Bütün olumsuzluklara rağmen mazeretlere sığınamayacağımızın altını çizen Mekeç, “Muhakkak ki Allah, adaleti, iyiliği, akrabaya yardım etmeyi emreder, çirkin işleri, fenalık ve azgınlığı da yasaklar. Ayeti bizim her şart ve ortamda taşımamız gereken sorumluluğu ortaya koyuyor. Ayet Resulullah ve arkadaşlarının sıkıntı içerisinde oldukları bir dönemde nazil olmuştur. Yani şöyle bir mazeretimiz yok; ‘bunalım çağında yaşıyoruz, kültür kirlendi, eğitim kirlendi her şey kirlendi. Yapabileceğimiz bir şey yok’. Hayır, böyle bir lükse sahip değiliz. Müslümanlar Mekke’de bir avuçlar. Sayıları son derece sınırlı olmasına rağmen Allah ahlaklarını düzenleyen, karakterlerini terbiye eden ayetler gönderiyor. Onlar da buna göre davranıyorlar. Buradan şuraya gelmek istiyorum: bugün bir kolaylıklar dönemi yaşamaktayız. İmkânlarımız iyi. Fakat Allah’u Teâlâ günleri aramızda dolaştırıyor. Rahat oldukları bu dönemde Müslümanlar imtihanlarını düzgün veremiyorlar. Daha çok koşturmamız gereken, gençlerle irtibatımızın daha çok olması gereken noktalarda maalesef bocalıyoruz. Islah ve ihya çalışmalarına yönelik müdahalelerden bir tanesini biz 28 Şubat sürecinde yaşadık. 28 Şubat döneminde rol model olayımız büyük bir darbe aldı. Bugünkü gençliğin bu durumda olmasının etkilerinden bir tanesi de budur. Evet, dijital ortam yaşanıyor. Çok kolaylıklar sağlanıyor gençlere. Gençler narsisleştiler, nihilistleştiler, bencileştikler, bana neci olduklar. Bir tıklama kadar bilgi yakın kendisine, ‘bana ne diyor ya’, ‘her türlü bir bilgi elimin altında’, ‘bir tıkla istediğim cevabı alırım’ gibi anlayış da etkili oluyor ancak bu duruma gelinmesinde rol model durumumuzun dumura uğratılmasının büyük payı var. Rol model olabilecek gençlerimiz olgunlaşmalarını tamamlayamadılar.” şeklinde konuştu.

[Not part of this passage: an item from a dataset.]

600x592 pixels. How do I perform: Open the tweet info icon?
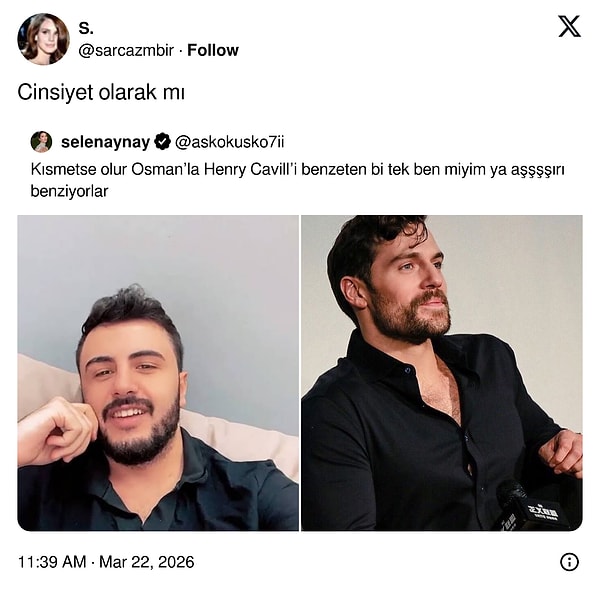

Mekeç, Nevzat Tarhan’ın, “gençler Allaha inanıyor ama ona nasıl güvenilmesi gerektiğini bilmiyorlar” tespitini hatırlatarak, karşımızdakilerin bütün güç, tuzak ve saldırganlığına rağmen Allah’a olan güvenimizi diri tutmanın önemi üzerinde durarak konuşmasını sonlandırdı.